WASHINGTON — Metro riders won’t be able to use their smartphones to pay for their fares anytime soon as the transit system has announced that it is halting plans to replace its fare gate system.
Metro General Manager Paul Wiedefeld announced Thursday that he has canceled the $150 million contract to replace the fare gate and payment system. The decision comes amid Wiedefeld’s efforts to fix the transit agency’s urgent safety and maintenance problems. He said that stakeholder feedback weighed into his decision.
“What I’ve heard very loud and clear from the stakeholders is ‘get the current system to perform.’ In my mind, this is another example of that,” Wiedefeld said.
Metro ran a $25 million pilot test of new fare technologies that would accept smartphone payments and even credit card payments at the gate and on buses. Metro hoped the new payment options would eventually eliminate the need for riders to purchase a SmarTrip card.
But the pilot program struggled to attract volunteers because riders had to regularly start and end trips at the limited number of stations with the shiny silver experimental fare gates or use one of the limited bus lines that were part of the pilot.
The technology being tested faced a second major hurdle: the slow adoption of near field communication payments through credit cards or smartphones that allow customers to pay with a tap similar to a SmarTrip card.

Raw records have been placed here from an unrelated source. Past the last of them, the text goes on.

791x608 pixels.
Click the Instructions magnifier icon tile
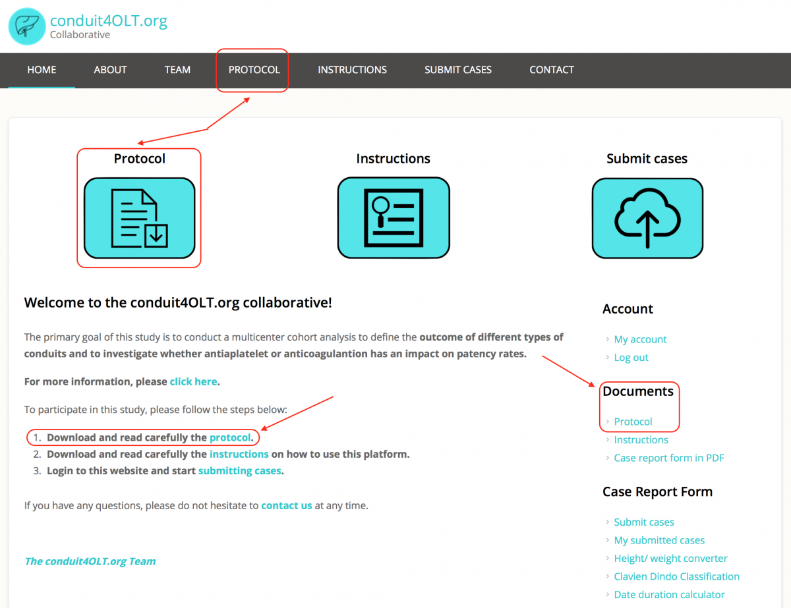(393, 218)
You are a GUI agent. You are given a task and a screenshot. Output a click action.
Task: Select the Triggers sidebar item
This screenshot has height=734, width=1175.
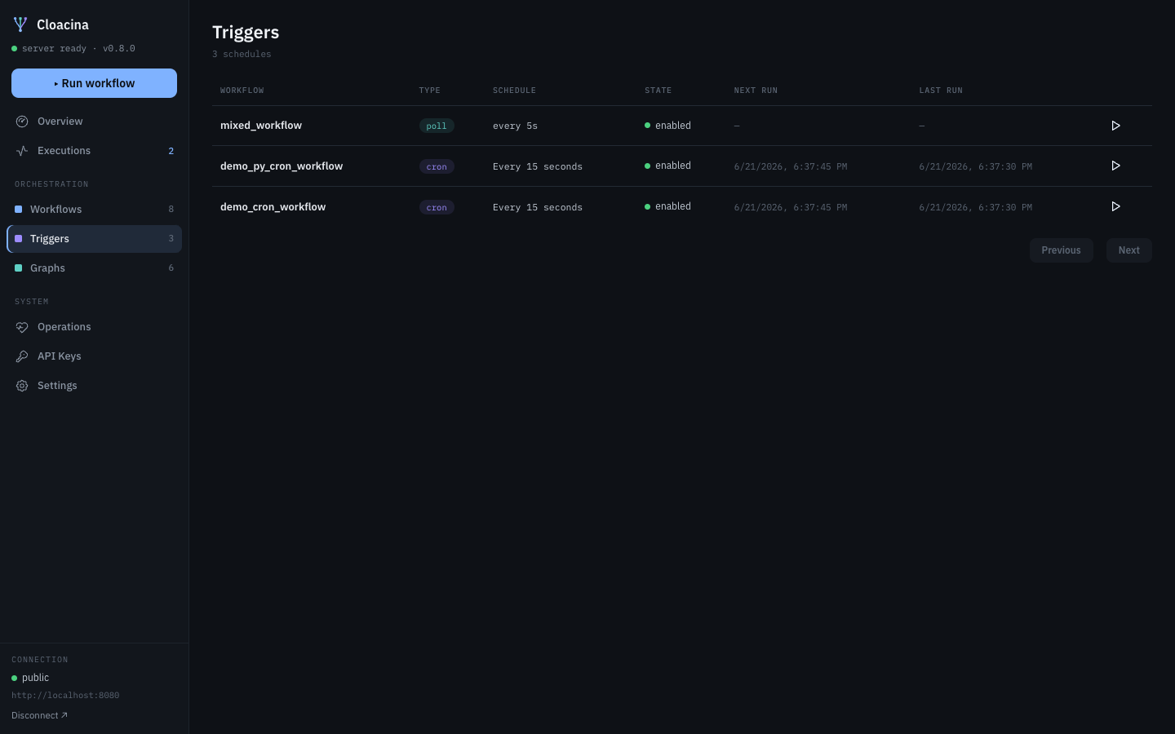(x=94, y=239)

Wiedefeld said with few consumers using such payment systems even at supermarkets, it does not make sense to fund a full overhaul of fare systems with technology that isn’t widely adopted.

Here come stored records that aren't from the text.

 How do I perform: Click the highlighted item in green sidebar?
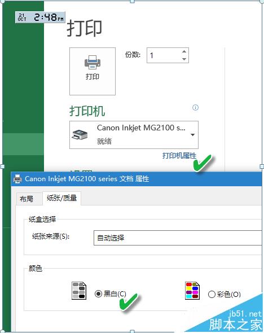click(23, 144)
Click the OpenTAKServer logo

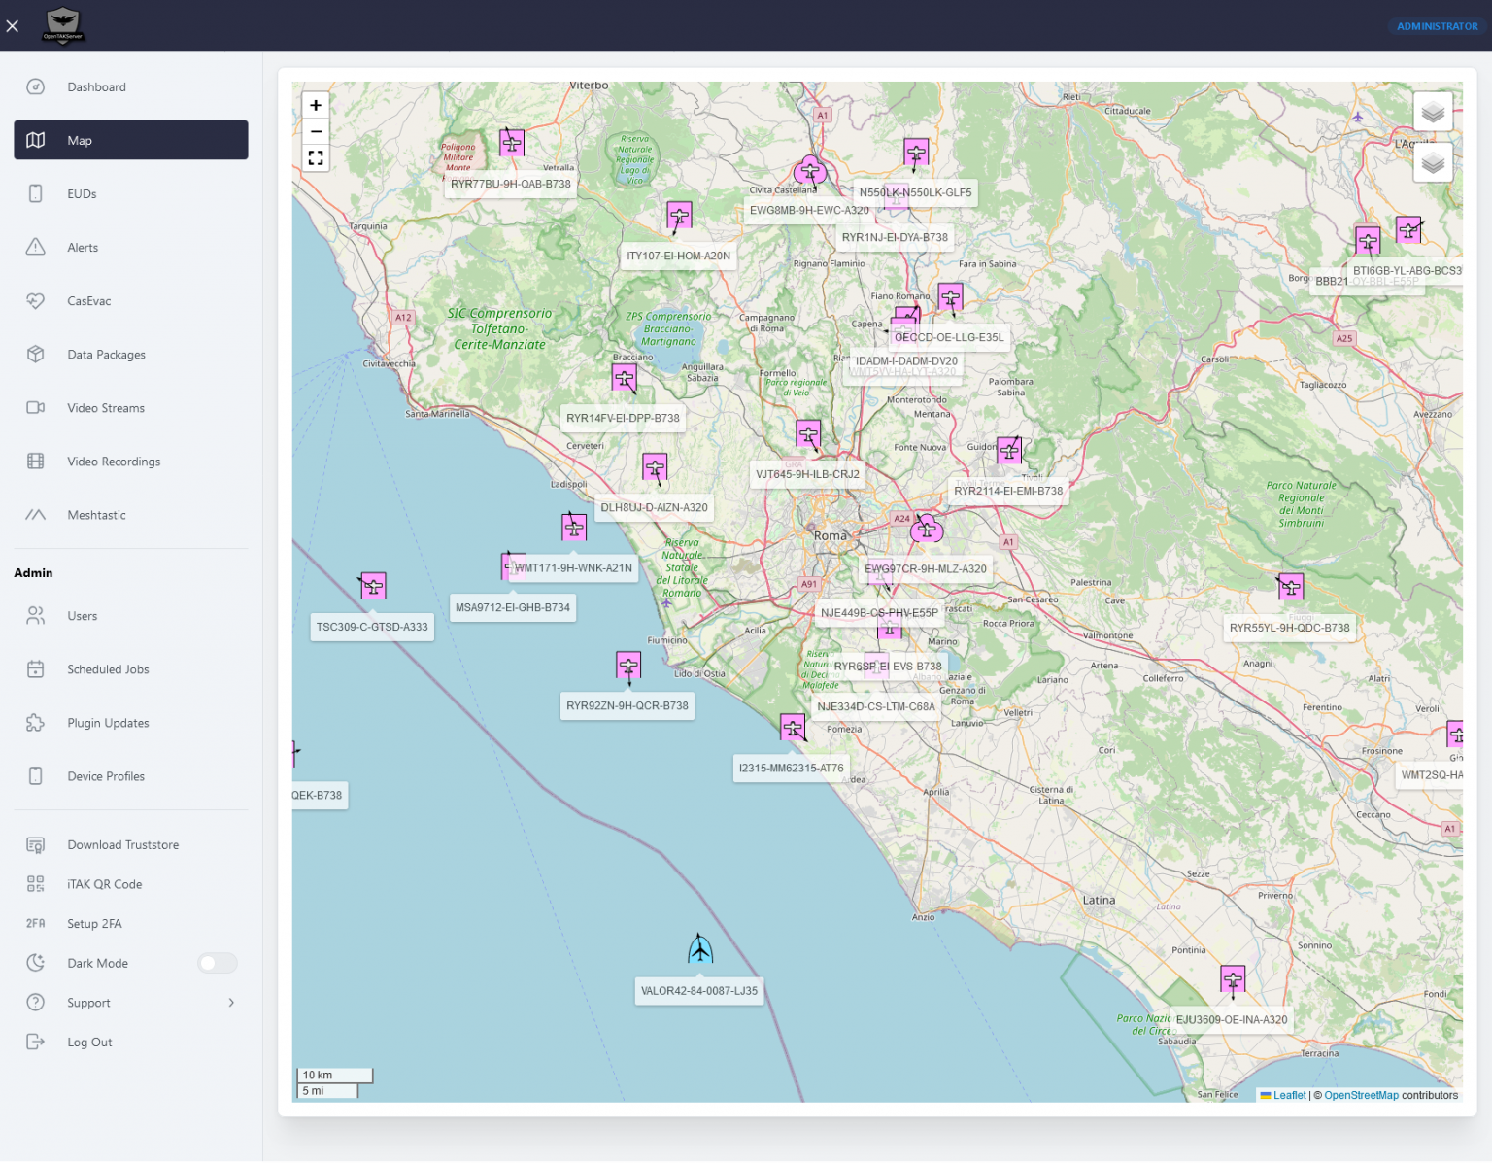65,25
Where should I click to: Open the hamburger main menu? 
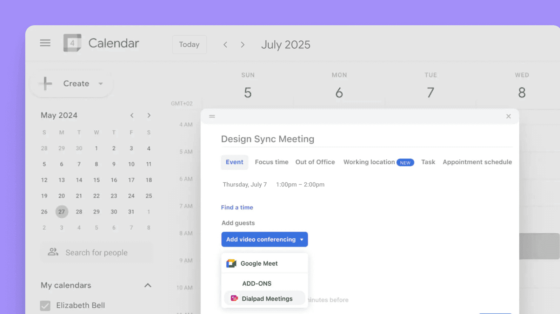pyautogui.click(x=45, y=43)
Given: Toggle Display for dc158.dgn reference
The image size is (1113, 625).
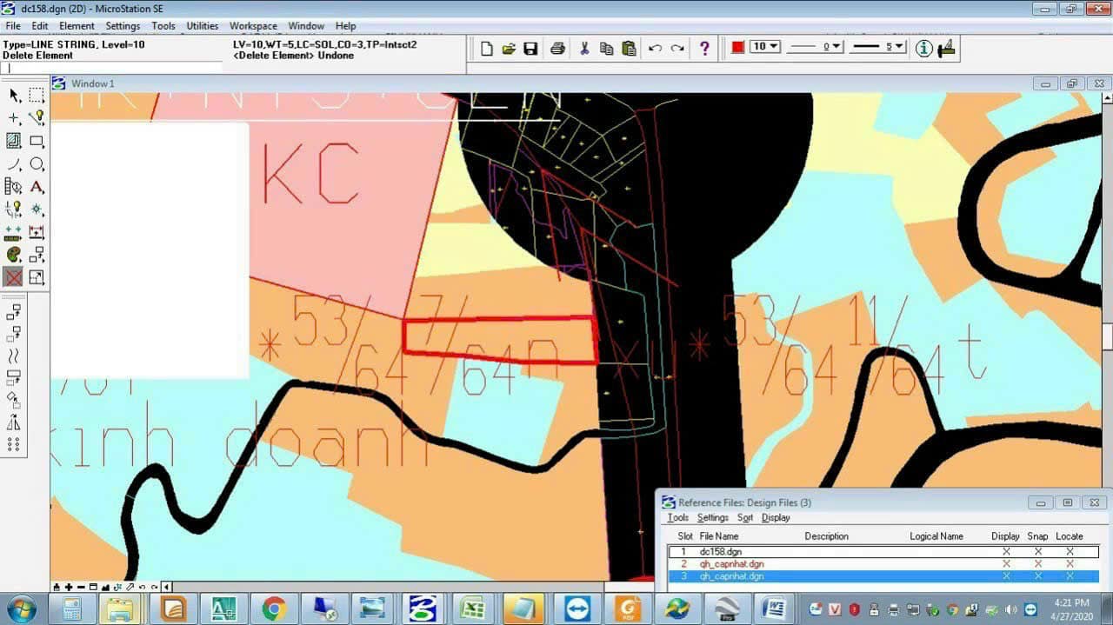Looking at the screenshot, I should [1006, 552].
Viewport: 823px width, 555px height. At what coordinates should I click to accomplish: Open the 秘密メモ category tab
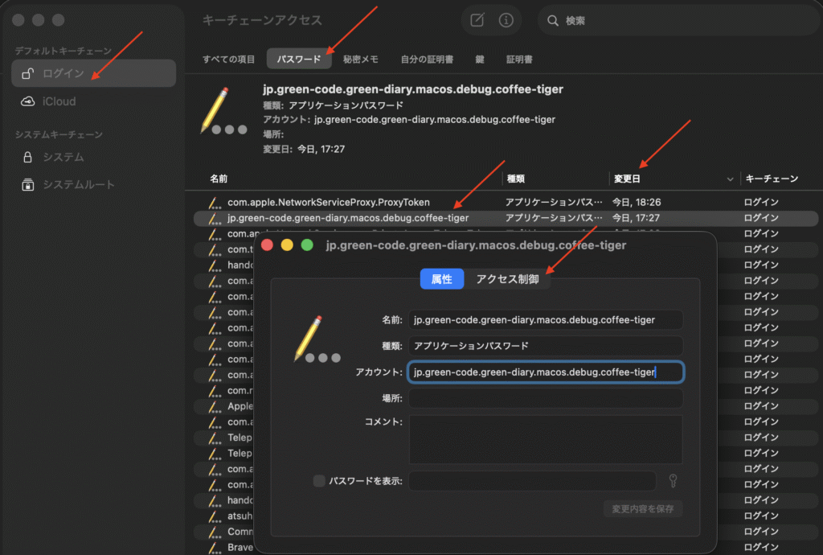(360, 60)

After evaluating the results of the pilot, Wiedefeld determined now is not the right time to replace the existing fare payment system.
“Our customers need the gates and ticket machines to work reliably,” a written statement from Wiedefeld reads. “I don’t want them to swap out one card for another, have limited access to just use certain gates during the transition in already crowded stations, or make the (regional) jurisdictions convert to all new technology for their buses.”

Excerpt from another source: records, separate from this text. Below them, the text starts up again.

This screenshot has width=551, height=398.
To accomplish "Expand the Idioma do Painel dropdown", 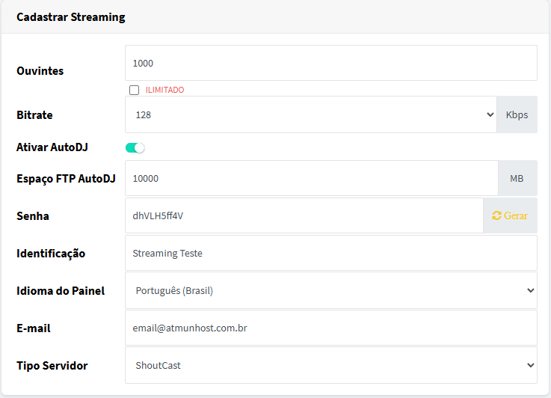I will click(x=330, y=290).
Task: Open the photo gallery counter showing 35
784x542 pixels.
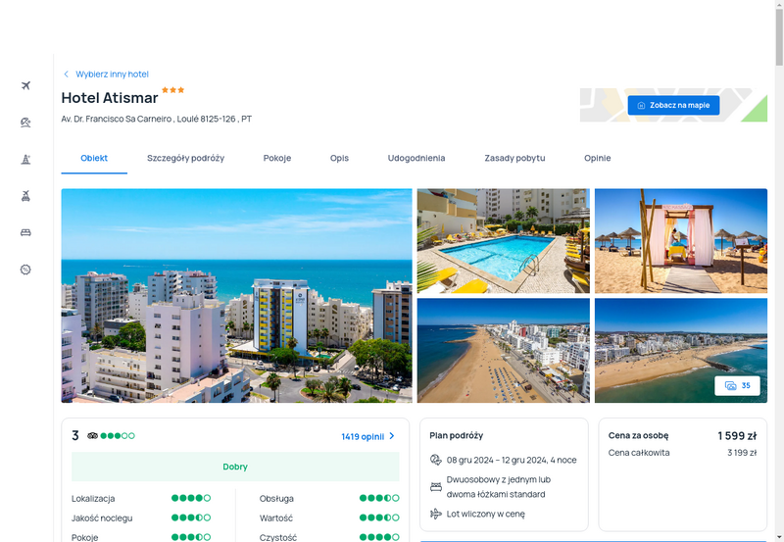Action: tap(737, 385)
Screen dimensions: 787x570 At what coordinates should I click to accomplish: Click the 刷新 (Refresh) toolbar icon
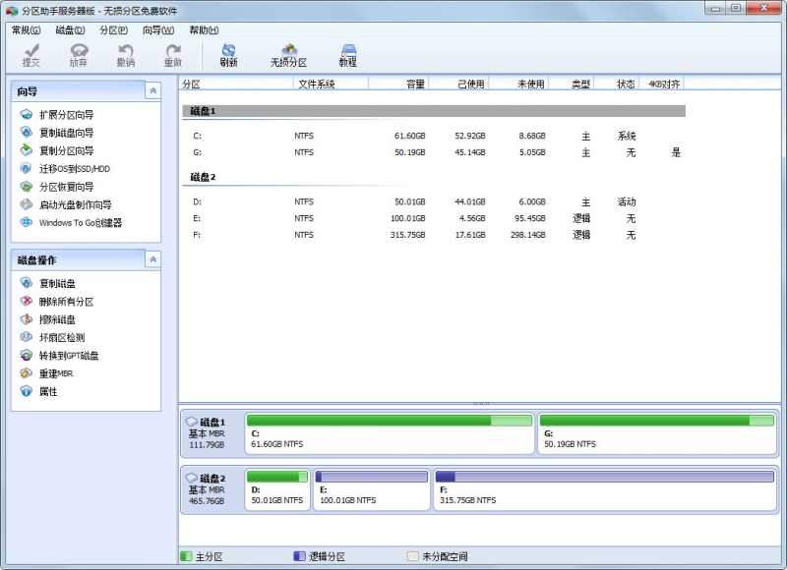point(229,54)
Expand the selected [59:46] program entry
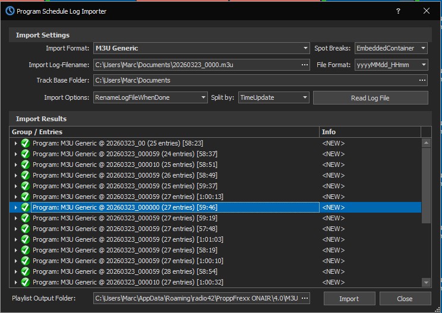This screenshot has height=313, width=442. click(x=15, y=207)
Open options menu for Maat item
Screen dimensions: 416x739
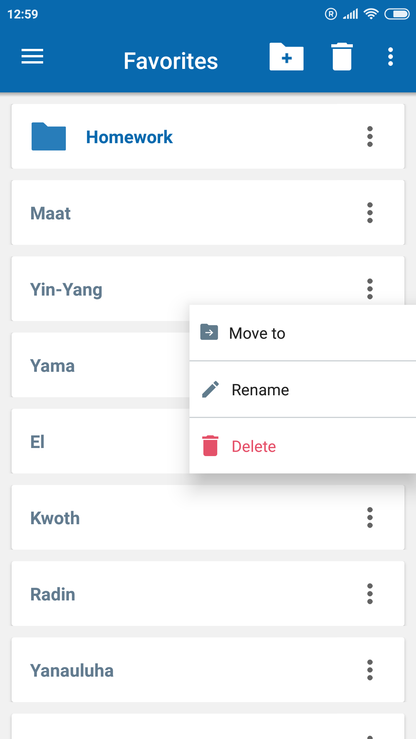coord(370,212)
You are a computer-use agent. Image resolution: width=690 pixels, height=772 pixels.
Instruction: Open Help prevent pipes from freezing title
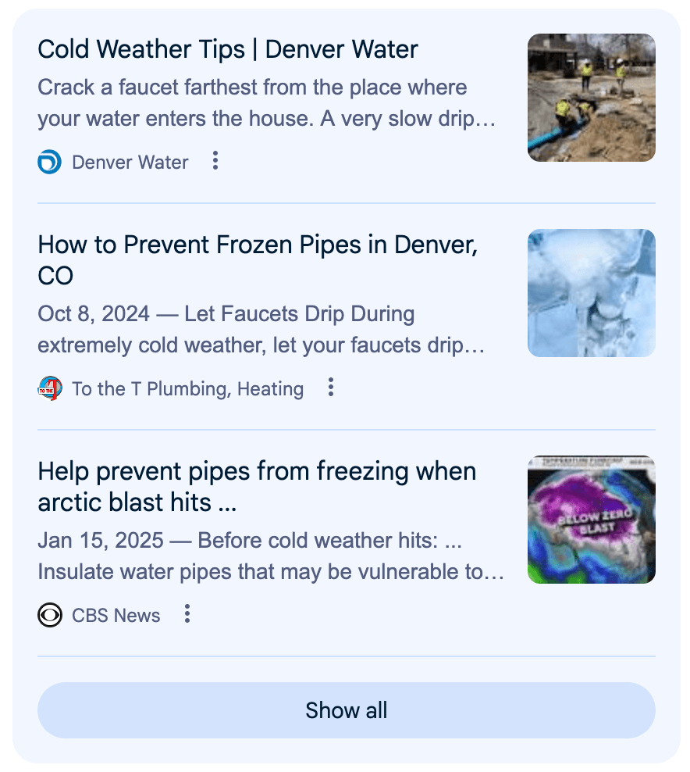coord(257,487)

Delaying the fare system overhaul frees up about $150 million in Metro’s proposed capital budget for the upcoming year. The money instead will go to maintain and upgrade existing fare gates, Wiedefeld said.
Wiedefeld said he’d like to improve the way the existing gates read SmarTrip cards.
The decision means that SmarTrip cards will remain the way to pay for a ride on Metro and bus systems around the region for the foreseeable future.
WTOP’s Max Smith and Amanda Iacone contributed to this report.